__EXCERPT PROVIDED__
————

- Born: December 8, 1974 (age 51) Iwai, Japan
- Nationality: Japanese
- Height: 1.74 m (5 ft 9 in)
- Weight: 81 kg (179 lb; 12.8 st)
- Division: Middleweight (formerly) Welterweight
- Style: MMA, Judo
- Team: Yoshida Dojo

Mixed martial arts record
- Total: 11
- Wins: 6
- By submission: 2
- By decision: 4
- Losses: 5
- By knockout: 1
- By submission: 1
- By decision: 3

Other information
- University: Nihon University
- Mixed martial arts record from Sherdog
- Judo career
- Weight class: ‍–‍81 kg
- Rank: 4th dan black belt

Judo achievements and titles
- Olympic Games: (2000)
- World Champ.: 13th (1997)
- Asian Champ.: ‹See Tfd› (1995)

————

__DATA RECORDS__
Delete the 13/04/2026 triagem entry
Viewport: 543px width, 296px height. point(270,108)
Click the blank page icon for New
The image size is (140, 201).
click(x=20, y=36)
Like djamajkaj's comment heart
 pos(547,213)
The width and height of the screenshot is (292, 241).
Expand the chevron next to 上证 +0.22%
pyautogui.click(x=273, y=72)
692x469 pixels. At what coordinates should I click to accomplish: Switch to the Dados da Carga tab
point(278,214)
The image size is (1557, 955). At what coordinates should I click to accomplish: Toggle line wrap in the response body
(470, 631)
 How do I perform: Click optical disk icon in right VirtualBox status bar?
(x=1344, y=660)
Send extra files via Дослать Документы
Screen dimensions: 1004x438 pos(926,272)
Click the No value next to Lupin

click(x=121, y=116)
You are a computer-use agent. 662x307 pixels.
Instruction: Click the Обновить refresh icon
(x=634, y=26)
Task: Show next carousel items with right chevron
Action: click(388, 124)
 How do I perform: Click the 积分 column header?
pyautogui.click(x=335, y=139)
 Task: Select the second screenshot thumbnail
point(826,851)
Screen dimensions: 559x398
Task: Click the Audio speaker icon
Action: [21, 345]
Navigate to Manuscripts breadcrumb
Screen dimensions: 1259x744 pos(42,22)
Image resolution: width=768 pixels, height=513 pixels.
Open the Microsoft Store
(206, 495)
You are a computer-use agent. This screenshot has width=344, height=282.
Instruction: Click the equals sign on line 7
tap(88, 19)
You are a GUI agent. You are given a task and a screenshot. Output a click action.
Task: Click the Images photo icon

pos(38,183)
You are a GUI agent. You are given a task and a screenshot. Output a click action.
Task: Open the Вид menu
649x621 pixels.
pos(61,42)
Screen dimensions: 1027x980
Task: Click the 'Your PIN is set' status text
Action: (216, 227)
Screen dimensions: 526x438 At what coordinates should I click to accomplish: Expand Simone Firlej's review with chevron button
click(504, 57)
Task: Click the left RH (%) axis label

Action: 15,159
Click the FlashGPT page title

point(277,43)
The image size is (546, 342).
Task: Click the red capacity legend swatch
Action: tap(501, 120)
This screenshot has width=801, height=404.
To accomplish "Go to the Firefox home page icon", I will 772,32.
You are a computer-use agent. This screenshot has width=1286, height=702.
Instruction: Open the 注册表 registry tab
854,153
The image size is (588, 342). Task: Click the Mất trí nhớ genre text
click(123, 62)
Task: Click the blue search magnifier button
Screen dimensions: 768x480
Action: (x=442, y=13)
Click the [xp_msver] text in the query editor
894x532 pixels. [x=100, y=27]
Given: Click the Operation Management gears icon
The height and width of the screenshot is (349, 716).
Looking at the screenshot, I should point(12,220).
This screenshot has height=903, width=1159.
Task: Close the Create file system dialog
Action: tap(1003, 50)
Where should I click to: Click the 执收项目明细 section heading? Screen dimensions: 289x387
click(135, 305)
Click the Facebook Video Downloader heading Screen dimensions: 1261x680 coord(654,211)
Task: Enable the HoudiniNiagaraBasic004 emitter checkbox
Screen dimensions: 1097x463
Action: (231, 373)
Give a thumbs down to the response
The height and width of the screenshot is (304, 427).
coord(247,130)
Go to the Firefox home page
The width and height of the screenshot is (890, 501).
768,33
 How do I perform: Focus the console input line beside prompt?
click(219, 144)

————

__TASK__
Could you carry on the profile of the Japanese judoka and mixed martial artist above, starting after its last line?

__TASK ANSWER__
Medal record
Men's judo
Representing Japan
Olympic Games
| Gold medal – first place | 2000 Sydney | ‍–‍81 kg |
Asian Championships
| Gold medal – first place | 1995 New Delhi | ‍–‍78 kg |
| Bronze medal – third place | 2000 Osaka | ‍–‍81 kg |
East Asian Games
| Bronze medal – third place | 1997 Busan | ‍–‍78 kg |

Profile at external judo databases
- IJF: 53202
- JudoInside.com: 2969

= Makoto Takimoto =

Japanese judoka and mixed martial arts fighter

Makoto Takimoto (瀧本 誠, Takimoto Makoto) is a Japanese retired judoka and mixed martial artist from Nihon University. He won a gold medal at the Half Middleweight category of the 2000 Summer Olympics.

==Judo career==
Takimoto was relatively unknown entering the 2000 Summer Olympics in Sydney, Australia with his biggest victory before 2000 coming in the 1995 Asian Games. He recorded a Sode tsurikomi goshi and two Yukos in the gold medal match vs. In-Chul Cho. Throughout his career, Takimoto defeated many notable judoka, including Olympic medalists Djamel Bouras, Bertrand Damaisin and Flávio Canto.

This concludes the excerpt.